You can use Stereo to RCA adapter. Just get a sound card that has front and rear outputs, then connect speakers to an amplifier then amplifier via the rca-stereo cables to your computer.


----------



## DigiFaNt (Aug 28, 2001)

*Re: In Car Computer --- What To Do? (binaryf8)*

Yo I have the same idea for my cabrio, You can do it with out using a head unit, ol though I would not recommand it. 
When you get your computer setup make sure the sound card can do 4.1 or 5.1 or 7.1. Find some Y splitters (1/8). from radio shack.
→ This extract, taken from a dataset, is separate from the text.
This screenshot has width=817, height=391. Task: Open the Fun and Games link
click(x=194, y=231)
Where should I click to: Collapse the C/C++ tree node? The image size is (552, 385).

PLug one into the front one into the rear and then one for the sub/center. Now. Run the RCA to a cross over. and then tune the sound to your liking. It will work with out the cross over but it will be a very soft sound because the Voltage coming from the computer is about .54v. and the crossover jumps it up to 3-5v making better sound. then run the cross over to the amps 5 or 4 channel and 1 channel for sub.


----------



## net1 (Aug 20, 2004)

Edit: What I said wont work b/c you are not keeping the headunit.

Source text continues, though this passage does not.